Bert Stern is an American commercial and fashion photographer, born in 1929, who is considered as one of the legendary figures in contemporary photography. His highly stylized, black and white images of Hollywood actresses are classics, depicting the golden age of film industry and advertising.
Bert was born in Brooklyn, New York, in a family of Jewish immigrants. Self-taught in photography, Stern dropped out of high school at the age of 16, and began his career working as a messenger and mail clerk at Look magazine in 1947. In this period, Stern studied art books at the library, and often visited the Museum of Modern Art. Between 1949 and 1951, he was the art director at Mayfair magazine, where he learned how to develop film and make contact sheets, and started taking his own pictures. Afterwards he rejoined Bramson at L.C. Gumbiner advertising agency, and helped create the modern advertising photograph. When he was drafted during the Korean War, Stern photographed the troops' ships heading to Japan. Upon his return to the United States, Stern explored advertising photography, and achieved success with his work for Smirnoff Vodka, including one of his most famous images - Giza pyramid reflected upside down in a martini glass.
Stern personified the commercial photographer as cultural hero in the 1960s, and became the American prototype of the fashion photographer as media star. Hugely successful in the worlds of fashion and advertising photography, in the late 1960s he operated a studio, not unlike Andy Warhol’s Factory, from which he created countless award-winning ads, editorial features, magazine covers, films, and portraits. Besides working for such clients as IBM, Vogue, Glamour, Life, Revlon, and Smirnoff, he was highly acclaimed for his portraits of celebrities including Gary Cooper and Louis Armstrong.

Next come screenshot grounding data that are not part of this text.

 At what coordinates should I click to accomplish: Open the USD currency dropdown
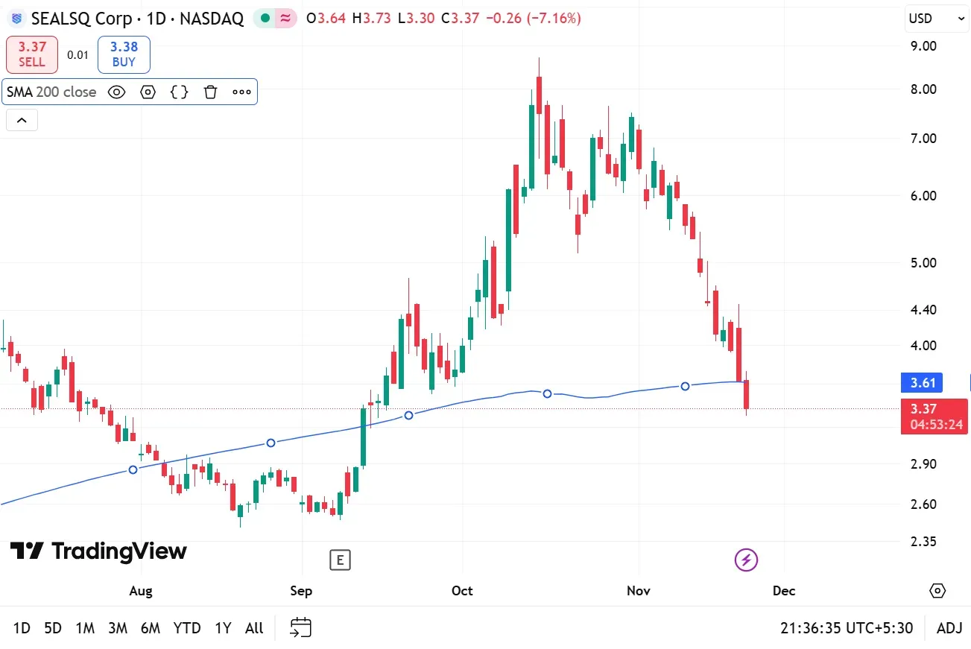936,19
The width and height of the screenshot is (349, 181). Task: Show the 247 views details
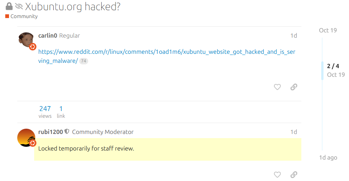[45, 112]
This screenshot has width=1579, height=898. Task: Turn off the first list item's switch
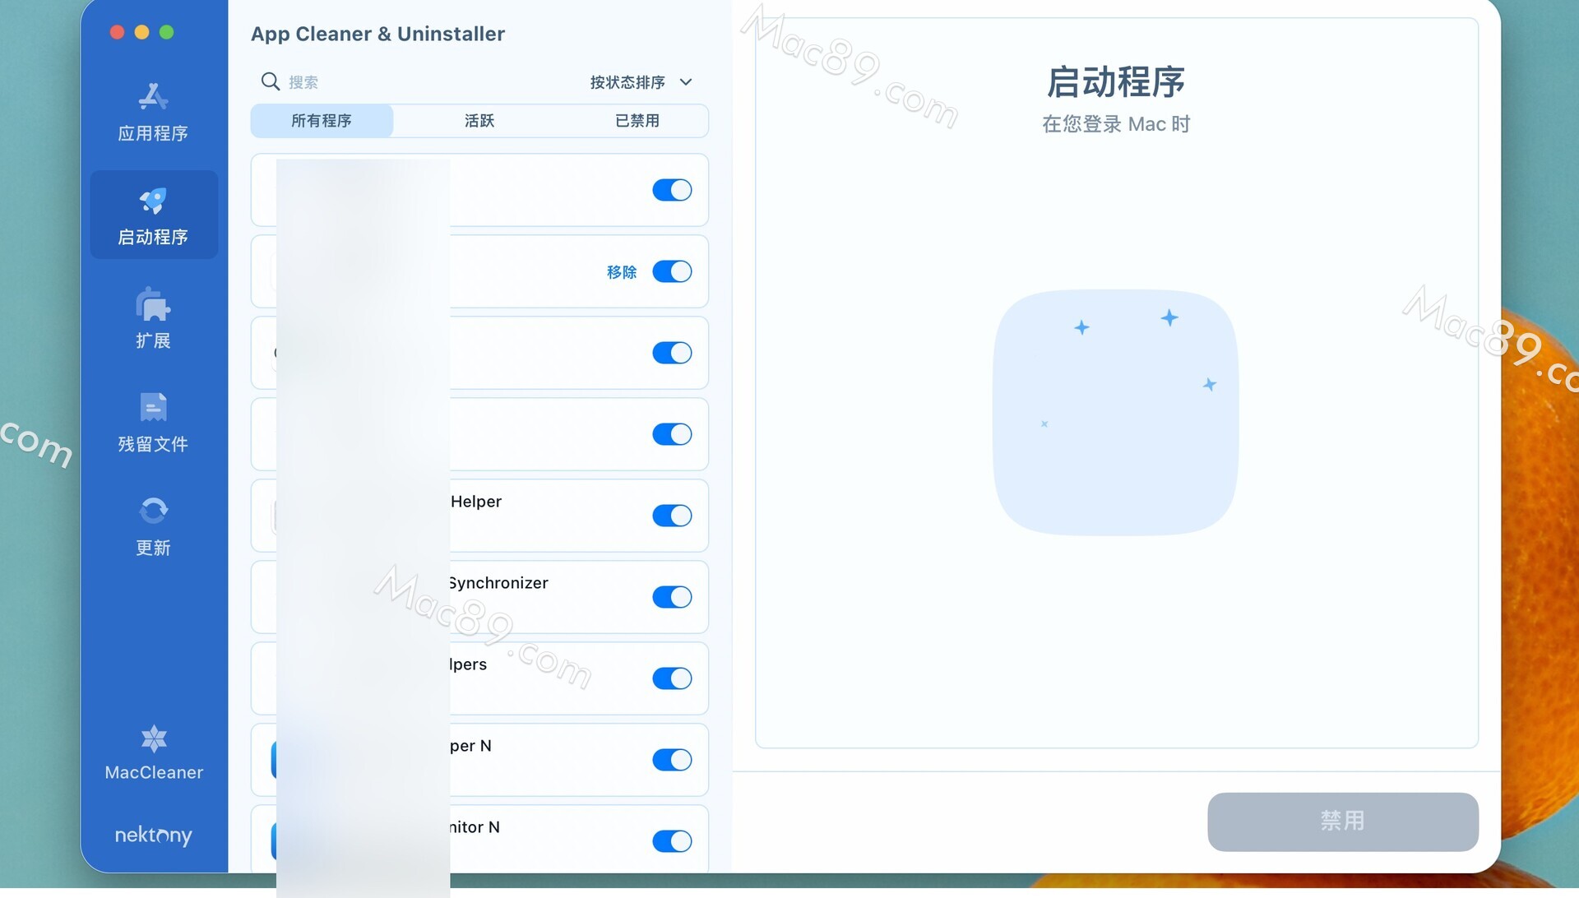(x=672, y=190)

His portraits of stars ranging from Elizabeth Taylor and Audrey Hepburn to Drew Barrymore, including The Last Sitting photographs of Marilyn Monroe, form a gallery of the most beautiful women of our time. In all of Stern’s works can be seen the remarkable graphic simplicity of his photographic art, as well as his extraordinary rapport with his subjects.

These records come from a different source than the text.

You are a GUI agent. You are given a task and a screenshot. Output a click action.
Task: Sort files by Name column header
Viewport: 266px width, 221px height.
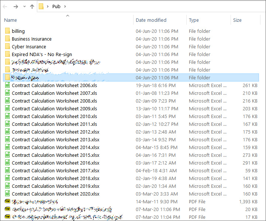11,20
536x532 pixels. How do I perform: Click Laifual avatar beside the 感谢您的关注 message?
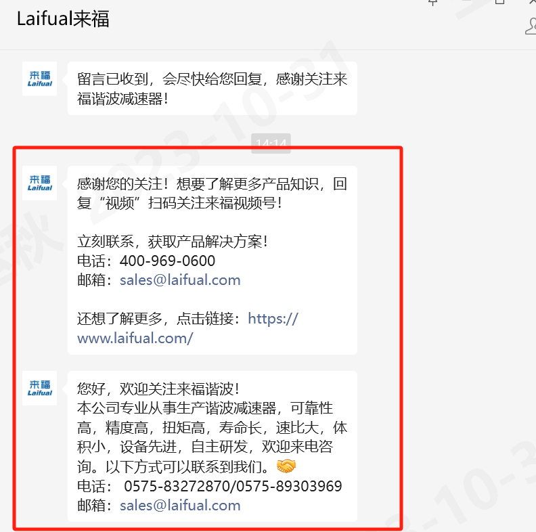40,183
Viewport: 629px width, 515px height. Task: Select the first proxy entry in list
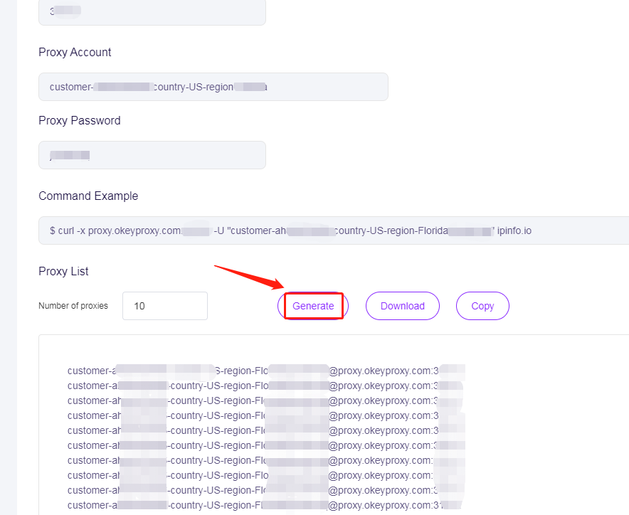[266, 371]
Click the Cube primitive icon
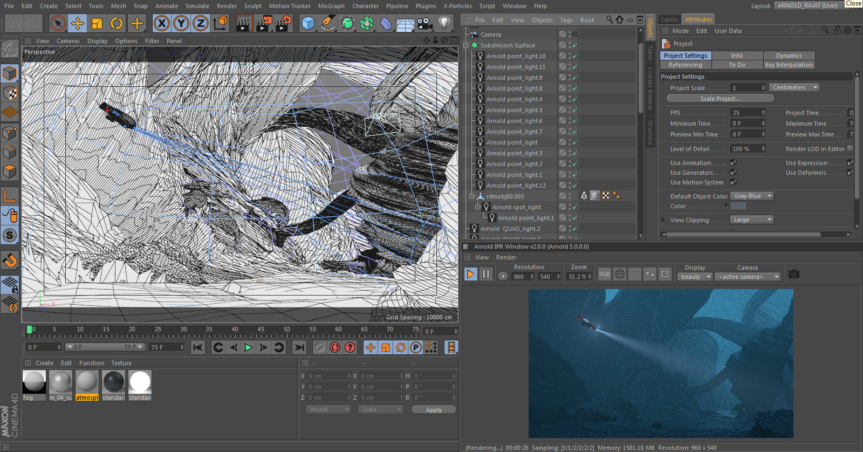Image resolution: width=863 pixels, height=452 pixels. pyautogui.click(x=308, y=23)
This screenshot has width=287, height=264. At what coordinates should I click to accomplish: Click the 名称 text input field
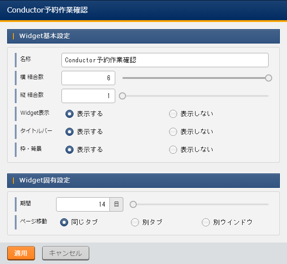point(165,60)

Bert Stern first published his book The Last Sitting in 1982. The book included a large number of the over 2,500 images that Stern had shot, including contact sheets with images Monroe had disliked and crossed out. In the book, Stern recounted being enchanted by Monroe until a near-intimate encounter after the second day of shooting. These photos were taken for Vogue over a three-day period, six weeks before Marilyn’s death.

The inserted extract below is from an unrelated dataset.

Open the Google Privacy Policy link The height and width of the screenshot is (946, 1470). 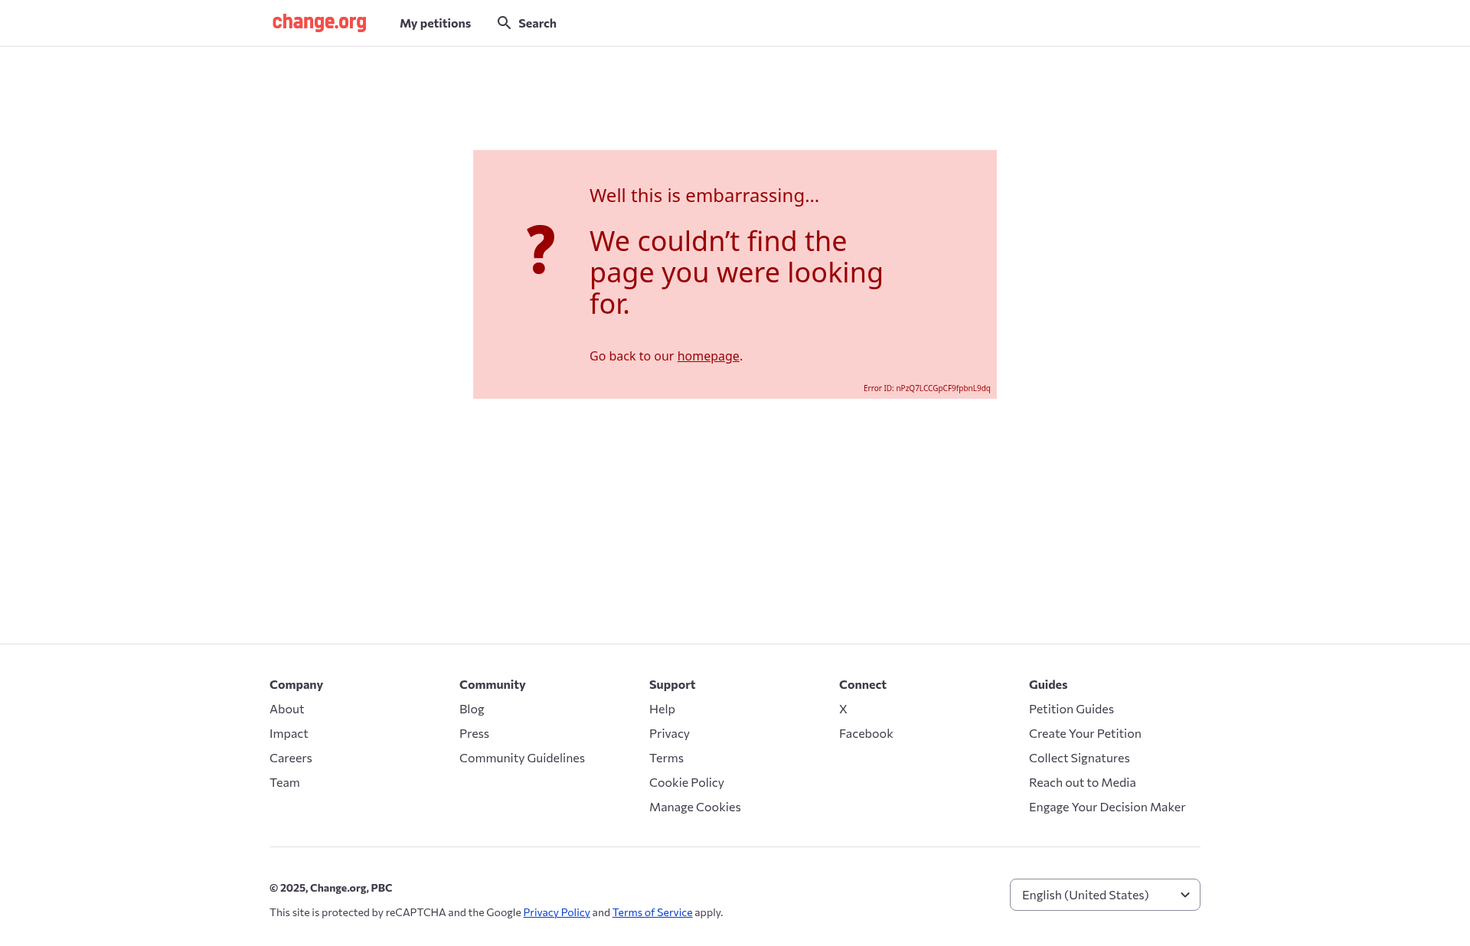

In the 1960s, his heavy use of amphetamines, led to the destruction to his marriage to Allegra Kent, a ballerina. Between 1971 and 1975, Stern lived in Spain. Since 1976, he has continued working in New York on personal as well as commercial assignments. He also directed the documentary film Jazz on a Summer´s Day, in addition to creating the still photography for Stanley Kubrick’s film version of Lolita. Stern's photography has been exhibited all over the world, including Tokyo, London, and New York.
He died in the summer of 2013, aged 83.